[[ RECORDS TO USE open ]]

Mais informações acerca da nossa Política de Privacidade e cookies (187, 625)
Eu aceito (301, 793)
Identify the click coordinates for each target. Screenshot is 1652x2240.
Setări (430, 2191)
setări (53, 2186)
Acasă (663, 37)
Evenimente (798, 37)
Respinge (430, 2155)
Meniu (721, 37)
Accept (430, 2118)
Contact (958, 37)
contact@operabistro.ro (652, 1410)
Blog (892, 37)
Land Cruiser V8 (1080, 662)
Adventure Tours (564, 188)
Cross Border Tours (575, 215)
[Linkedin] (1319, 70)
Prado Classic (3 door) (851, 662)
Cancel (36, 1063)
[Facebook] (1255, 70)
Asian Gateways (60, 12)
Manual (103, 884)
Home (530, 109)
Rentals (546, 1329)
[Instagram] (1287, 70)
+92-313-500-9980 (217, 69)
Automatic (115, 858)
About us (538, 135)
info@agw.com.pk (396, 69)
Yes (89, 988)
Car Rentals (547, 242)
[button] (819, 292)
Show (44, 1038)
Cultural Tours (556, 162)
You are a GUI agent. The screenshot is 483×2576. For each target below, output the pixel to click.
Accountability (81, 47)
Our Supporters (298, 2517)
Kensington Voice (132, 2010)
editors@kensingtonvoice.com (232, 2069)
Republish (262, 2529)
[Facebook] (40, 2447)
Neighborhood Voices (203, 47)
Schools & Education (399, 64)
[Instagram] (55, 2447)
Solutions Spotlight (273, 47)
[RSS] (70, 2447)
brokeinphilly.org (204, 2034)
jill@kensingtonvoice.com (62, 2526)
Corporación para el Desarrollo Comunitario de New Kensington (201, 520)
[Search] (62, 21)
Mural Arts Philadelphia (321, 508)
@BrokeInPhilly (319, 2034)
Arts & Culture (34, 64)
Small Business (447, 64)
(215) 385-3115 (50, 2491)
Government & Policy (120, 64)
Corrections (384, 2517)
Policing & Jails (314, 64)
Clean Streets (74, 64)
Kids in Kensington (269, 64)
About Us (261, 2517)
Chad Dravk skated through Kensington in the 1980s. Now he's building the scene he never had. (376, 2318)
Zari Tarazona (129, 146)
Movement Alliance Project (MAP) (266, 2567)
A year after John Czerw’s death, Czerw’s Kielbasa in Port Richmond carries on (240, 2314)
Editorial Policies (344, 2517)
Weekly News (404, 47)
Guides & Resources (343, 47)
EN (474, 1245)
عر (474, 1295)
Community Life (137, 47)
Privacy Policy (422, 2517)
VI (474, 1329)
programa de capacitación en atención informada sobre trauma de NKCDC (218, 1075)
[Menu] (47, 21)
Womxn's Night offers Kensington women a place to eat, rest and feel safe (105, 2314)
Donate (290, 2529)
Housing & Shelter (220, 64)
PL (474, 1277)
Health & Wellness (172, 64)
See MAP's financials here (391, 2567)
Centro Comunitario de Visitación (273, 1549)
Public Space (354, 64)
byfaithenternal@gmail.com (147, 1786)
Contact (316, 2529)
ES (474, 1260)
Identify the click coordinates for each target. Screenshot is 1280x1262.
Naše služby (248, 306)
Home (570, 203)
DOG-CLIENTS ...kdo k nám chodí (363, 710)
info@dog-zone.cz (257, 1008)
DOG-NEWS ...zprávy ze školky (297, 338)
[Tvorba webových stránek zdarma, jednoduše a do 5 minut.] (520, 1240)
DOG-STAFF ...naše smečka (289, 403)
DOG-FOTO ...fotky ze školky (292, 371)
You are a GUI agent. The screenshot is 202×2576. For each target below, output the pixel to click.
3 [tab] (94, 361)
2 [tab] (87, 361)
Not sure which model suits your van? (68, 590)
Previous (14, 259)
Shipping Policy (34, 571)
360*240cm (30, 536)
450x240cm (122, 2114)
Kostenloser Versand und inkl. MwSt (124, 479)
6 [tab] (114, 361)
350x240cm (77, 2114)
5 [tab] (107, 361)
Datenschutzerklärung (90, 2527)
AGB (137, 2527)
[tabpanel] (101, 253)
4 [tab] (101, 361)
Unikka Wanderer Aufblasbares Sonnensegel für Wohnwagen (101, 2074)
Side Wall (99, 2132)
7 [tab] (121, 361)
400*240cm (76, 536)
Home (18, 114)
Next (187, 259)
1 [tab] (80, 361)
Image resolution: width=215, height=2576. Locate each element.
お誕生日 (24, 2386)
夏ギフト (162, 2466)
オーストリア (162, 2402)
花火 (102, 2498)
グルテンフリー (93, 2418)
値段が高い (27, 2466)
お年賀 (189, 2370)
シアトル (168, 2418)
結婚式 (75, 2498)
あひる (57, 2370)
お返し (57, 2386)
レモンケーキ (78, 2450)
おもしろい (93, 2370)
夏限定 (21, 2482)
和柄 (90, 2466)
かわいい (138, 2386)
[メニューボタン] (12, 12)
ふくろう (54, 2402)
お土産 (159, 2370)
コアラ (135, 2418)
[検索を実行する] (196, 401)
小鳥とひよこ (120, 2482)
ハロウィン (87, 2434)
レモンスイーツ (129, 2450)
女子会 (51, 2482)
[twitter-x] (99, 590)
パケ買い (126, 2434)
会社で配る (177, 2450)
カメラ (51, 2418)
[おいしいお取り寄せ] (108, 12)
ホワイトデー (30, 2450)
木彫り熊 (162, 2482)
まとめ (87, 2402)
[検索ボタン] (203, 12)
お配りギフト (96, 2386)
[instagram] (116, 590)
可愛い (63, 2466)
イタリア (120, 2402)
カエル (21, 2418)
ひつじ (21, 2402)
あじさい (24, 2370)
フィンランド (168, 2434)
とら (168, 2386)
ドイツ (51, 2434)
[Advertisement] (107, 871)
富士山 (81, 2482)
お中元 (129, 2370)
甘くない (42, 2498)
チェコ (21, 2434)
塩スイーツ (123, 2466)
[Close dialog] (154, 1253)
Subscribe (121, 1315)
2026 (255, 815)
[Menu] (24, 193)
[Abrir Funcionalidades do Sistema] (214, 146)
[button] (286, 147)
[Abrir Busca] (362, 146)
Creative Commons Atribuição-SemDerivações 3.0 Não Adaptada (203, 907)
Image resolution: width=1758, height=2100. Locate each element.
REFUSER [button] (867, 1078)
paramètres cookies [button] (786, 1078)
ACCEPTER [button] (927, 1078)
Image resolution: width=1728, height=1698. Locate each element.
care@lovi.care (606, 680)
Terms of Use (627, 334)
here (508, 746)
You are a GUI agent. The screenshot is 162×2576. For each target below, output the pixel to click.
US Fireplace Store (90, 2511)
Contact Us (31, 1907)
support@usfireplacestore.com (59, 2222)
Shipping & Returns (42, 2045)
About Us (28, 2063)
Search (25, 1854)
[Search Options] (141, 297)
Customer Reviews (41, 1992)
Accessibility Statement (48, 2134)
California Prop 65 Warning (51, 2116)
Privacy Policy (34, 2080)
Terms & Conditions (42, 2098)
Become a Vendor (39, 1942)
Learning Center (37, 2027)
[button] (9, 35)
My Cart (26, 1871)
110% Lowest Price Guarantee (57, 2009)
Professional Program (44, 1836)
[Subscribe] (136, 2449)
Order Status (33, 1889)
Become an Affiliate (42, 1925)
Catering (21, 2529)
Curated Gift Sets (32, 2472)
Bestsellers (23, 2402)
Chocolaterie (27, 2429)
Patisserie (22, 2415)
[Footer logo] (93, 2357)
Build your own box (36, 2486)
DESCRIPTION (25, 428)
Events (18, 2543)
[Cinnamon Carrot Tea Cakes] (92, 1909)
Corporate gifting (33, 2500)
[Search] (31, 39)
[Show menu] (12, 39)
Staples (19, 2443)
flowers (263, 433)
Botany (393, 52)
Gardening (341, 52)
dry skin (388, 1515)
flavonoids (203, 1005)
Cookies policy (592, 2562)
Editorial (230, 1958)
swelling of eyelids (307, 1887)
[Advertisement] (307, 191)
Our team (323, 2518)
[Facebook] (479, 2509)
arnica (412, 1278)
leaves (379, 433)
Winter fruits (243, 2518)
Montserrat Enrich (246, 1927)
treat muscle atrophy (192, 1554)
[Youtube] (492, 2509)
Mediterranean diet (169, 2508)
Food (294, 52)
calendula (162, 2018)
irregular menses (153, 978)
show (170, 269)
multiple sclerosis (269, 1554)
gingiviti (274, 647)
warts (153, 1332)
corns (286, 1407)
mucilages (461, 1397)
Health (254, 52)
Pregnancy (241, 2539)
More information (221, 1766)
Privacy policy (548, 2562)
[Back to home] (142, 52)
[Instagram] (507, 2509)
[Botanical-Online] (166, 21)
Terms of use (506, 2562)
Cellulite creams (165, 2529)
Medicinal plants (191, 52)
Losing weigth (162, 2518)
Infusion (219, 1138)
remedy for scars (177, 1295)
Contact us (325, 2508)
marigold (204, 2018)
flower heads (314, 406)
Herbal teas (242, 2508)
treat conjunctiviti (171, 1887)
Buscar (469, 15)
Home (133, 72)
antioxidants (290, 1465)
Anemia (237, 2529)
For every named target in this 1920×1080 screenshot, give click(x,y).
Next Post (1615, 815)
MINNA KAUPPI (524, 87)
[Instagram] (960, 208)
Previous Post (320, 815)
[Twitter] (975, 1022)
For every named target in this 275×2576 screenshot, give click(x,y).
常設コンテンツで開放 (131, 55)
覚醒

[[ RECORDS TO USE closed ]]

# PROBLEM DESCRIPTION
What you give back should be exactly the lines of the data above from the line with "[検索を実行する] (196, 401)" through the line with "Editorial (230, 1958)", both of those included, and nothing more.

# RESULT OF THIS TASK
[検索を実行する] (196, 401)
小鳥とひよこ (120, 2482)
ハロウィン (87, 2434)
レモンスイーツ (129, 2450)
女子会 (51, 2482)
[twitter-x] (99, 590)
パケ買い (126, 2434)
会社で配る (177, 2450)
カメラ (51, 2418)
[おいしいお取り寄せ] (108, 12)
ホワイトデー (30, 2450)
木彫り熊 (162, 2482)
まとめ (87, 2402)
[検索ボタン] (203, 12)
お配りギフト (96, 2386)
[instagram] (116, 590)
可愛い (63, 2466)
イタリア (120, 2402)
カエル (21, 2418)
ひつじ (21, 2402)
あじさい (24, 2370)
フィンランド (168, 2434)
とら (168, 2386)
ドイツ (51, 2434)
[Advertisement] (107, 871)
富士山 (81, 2482)
お中元 (129, 2370)
甘くない (42, 2498)
チェコ (21, 2434)
塩スイーツ (123, 2466)
[Close dialog] (154, 1253)
Subscribe (121, 1315)
2026 (255, 815)
[Menu] (24, 193)
[Abrir Funcionalidades do Sistema] (214, 146)
[button] (286, 147)
[Abrir Busca] (362, 146)
Creative Commons Atribuição-SemDerivações 3.0 Não Adaptada (203, 907)
Image resolution: width=1758, height=2100. Locate each element.
REFUSER [button] (867, 1078)
paramètres cookies [button] (786, 1078)
ACCEPTER [button] (927, 1078)
Image resolution: width=1728, height=1698. Locate each element.
care@lovi.care (606, 680)
Terms of Use (627, 334)
here (508, 746)
You are a GUI agent. The screenshot is 162×2576. For each target below, output the pixel to click.
US Fireplace Store (90, 2511)
Contact Us (31, 1907)
support@usfireplacestore.com (59, 2222)
Shipping & Returns (42, 2045)
About Us (28, 2063)
Search (25, 1854)
[Search Options] (141, 297)
Customer Reviews (41, 1992)
Accessibility Statement (48, 2134)
California Prop 65 Warning (51, 2116)
Privacy Policy (34, 2080)
Terms & Conditions (42, 2098)
Become a Vendor (39, 1942)
Learning Center (37, 2027)
[button] (9, 35)
My Cart (26, 1871)
110% Lowest Price Guarantee (57, 2009)
Professional Program (44, 1836)
[Subscribe] (136, 2449)
Order Status (33, 1889)
Become an Affiliate (42, 1925)
Catering (21, 2529)
Curated Gift Sets (32, 2472)
Bestsellers (23, 2402)
Chocolaterie (27, 2429)
Patisserie (22, 2415)
[Footer logo] (93, 2357)
Build your own box (36, 2486)
DESCRIPTION (25, 428)
Events (18, 2543)
[Cinnamon Carrot Tea Cakes] (92, 1909)
Corporate gifting (33, 2500)
[Search] (31, 39)
[Show menu] (12, 39)
Staples (19, 2443)
flowers (263, 433)
Botany (393, 52)
Gardening (341, 52)
dry skin (388, 1515)
flavonoids (203, 1005)
Cookies policy (592, 2562)
Editorial (230, 1958)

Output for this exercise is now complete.